Please report every line in the entries that contains the string "resolution".
━━━━━━━━━━━━━━━━━━━━
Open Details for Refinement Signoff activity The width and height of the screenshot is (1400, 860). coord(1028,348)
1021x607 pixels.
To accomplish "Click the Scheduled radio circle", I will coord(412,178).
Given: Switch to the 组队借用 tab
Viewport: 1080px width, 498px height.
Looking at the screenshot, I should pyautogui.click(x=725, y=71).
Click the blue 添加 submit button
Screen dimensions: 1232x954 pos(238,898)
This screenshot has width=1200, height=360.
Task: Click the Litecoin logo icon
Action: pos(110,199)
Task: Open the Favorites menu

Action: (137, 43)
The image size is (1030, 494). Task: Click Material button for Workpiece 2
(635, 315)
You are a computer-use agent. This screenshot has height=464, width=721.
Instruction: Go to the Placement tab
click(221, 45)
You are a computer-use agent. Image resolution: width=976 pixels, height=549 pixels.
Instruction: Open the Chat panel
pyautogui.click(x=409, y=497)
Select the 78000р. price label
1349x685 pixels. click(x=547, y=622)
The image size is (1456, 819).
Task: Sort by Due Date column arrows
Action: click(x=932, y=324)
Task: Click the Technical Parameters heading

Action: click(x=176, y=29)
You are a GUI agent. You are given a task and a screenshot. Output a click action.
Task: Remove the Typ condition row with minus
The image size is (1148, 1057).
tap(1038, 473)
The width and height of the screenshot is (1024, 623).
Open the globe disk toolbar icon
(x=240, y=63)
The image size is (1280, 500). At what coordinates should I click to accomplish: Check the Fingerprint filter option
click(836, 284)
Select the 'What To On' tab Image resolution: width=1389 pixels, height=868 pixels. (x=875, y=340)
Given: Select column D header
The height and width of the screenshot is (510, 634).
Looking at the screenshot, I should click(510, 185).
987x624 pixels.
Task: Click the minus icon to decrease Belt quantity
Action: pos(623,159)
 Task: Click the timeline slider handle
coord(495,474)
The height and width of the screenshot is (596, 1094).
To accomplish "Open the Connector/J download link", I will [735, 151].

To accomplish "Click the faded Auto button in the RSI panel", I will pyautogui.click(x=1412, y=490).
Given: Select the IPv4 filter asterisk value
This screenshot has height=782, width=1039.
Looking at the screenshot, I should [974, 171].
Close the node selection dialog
━━━━━━━━━━━━━━━━━━━━
● Result:
You are a computer-use agent. Image resolution: width=976 pixels, height=549 pixels.
Select the 'What To On' tab Image resolution: width=1389 pixels, height=868 pixels. (x=875, y=340)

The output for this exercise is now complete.